In the entries that follow, the first line to write out is the one containing "The image size is (720, 576).", and the last is the one containing "You are a computer-use agent. The image size is (2187, 1251).". Reproduce that stretch exactly, with nothing before or after it.

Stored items

= Beginning of Section =

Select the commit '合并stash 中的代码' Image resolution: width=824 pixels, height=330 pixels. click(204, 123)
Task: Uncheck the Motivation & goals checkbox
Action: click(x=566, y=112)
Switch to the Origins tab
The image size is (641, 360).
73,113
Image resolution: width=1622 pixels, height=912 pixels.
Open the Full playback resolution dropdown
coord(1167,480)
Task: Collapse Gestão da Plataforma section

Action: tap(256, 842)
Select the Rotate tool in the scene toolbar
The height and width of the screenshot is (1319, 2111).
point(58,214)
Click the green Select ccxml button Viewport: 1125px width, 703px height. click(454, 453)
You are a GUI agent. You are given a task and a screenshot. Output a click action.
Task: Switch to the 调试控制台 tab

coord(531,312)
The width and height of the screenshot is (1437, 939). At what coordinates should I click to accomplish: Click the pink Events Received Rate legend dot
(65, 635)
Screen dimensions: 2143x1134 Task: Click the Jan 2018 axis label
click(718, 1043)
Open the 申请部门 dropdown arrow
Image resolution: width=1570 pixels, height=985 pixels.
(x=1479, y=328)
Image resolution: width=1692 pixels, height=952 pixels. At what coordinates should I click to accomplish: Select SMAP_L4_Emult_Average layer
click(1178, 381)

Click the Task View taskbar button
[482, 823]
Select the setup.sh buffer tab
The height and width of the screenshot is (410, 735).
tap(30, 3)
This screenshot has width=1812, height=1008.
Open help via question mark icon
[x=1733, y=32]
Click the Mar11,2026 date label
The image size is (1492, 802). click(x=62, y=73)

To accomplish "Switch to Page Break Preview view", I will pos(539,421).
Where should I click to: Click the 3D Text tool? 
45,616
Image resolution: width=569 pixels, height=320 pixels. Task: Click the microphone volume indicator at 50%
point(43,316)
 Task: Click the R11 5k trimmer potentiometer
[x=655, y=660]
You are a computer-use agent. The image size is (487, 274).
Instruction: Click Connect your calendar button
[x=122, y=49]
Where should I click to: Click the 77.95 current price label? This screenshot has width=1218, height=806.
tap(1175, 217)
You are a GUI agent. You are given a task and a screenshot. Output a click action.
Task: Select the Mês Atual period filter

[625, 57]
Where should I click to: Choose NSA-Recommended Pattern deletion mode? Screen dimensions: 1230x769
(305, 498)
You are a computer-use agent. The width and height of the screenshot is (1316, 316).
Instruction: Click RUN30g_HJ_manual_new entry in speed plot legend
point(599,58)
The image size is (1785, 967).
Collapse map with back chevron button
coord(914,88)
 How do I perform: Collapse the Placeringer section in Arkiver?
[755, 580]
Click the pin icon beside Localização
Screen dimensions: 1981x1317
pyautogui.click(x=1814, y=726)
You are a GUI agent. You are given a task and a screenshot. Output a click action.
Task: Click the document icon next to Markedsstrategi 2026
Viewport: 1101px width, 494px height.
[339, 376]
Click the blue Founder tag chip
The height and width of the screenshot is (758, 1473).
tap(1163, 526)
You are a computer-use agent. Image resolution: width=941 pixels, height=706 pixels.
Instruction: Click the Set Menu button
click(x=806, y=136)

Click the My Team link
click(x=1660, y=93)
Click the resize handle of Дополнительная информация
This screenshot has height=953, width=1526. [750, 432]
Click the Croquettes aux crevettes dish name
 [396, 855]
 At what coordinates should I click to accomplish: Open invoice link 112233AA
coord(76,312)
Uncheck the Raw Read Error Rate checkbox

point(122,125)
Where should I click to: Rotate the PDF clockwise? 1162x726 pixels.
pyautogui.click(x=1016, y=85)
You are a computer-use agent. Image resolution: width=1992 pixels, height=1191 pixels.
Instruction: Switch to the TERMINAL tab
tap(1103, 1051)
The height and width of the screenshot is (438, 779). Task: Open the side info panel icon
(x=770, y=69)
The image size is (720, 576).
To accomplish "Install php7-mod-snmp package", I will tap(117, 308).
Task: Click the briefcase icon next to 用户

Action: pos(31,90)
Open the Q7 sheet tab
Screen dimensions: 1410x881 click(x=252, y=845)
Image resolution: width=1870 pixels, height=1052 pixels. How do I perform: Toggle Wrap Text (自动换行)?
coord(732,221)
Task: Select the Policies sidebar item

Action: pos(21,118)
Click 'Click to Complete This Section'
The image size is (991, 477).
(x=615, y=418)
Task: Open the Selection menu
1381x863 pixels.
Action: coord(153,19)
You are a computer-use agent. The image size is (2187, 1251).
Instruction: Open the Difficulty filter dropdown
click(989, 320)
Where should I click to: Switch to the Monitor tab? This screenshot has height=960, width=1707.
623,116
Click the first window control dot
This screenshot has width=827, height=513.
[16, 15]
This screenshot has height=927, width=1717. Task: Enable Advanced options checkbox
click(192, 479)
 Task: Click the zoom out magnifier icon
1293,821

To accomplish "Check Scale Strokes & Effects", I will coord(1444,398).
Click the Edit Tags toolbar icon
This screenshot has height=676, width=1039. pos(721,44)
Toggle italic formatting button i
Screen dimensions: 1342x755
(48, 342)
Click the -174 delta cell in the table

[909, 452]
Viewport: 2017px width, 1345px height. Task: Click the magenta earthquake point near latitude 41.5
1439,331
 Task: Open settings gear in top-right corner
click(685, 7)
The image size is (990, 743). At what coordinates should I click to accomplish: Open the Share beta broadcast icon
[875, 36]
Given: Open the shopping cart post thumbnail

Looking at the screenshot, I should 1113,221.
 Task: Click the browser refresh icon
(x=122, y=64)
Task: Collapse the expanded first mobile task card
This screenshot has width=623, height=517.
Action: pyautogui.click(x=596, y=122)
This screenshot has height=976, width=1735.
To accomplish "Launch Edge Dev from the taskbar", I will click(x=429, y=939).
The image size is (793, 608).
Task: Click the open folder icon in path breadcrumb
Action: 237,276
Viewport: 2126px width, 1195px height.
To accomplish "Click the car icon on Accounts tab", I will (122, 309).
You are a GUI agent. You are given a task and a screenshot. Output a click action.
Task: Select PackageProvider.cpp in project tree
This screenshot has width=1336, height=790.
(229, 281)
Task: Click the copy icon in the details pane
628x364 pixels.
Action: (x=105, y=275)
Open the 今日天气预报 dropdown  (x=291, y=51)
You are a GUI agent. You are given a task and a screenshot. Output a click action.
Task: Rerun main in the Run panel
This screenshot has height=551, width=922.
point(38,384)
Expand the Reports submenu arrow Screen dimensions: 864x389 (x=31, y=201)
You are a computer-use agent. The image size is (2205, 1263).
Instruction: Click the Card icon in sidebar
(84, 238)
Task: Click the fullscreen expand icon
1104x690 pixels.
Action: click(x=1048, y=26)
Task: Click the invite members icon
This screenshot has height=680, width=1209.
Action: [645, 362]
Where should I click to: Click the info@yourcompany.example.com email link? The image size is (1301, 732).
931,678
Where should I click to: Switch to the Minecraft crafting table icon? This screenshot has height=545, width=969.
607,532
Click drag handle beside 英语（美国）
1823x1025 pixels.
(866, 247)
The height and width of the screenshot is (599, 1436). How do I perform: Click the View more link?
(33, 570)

= End of Section =

* [Finished exercise]:
The image size is (720, 576).
To accomplish "Install php7-mod-snmp package", I will tap(117, 308).
Task: Click the briefcase icon next to 用户

Action: pos(31,90)
Open the Q7 sheet tab
Screen dimensions: 1410x881 click(x=252, y=845)
Image resolution: width=1870 pixels, height=1052 pixels. How do I perform: Toggle Wrap Text (自动换行)?
coord(732,221)
Task: Select the Policies sidebar item

Action: pos(21,118)
Click 'Click to Complete This Section'
The image size is (991, 477).
(x=615, y=418)
Task: Open the Selection menu
1381x863 pixels.
Action: coord(153,19)
You are a computer-use agent. The image size is (2187, 1251).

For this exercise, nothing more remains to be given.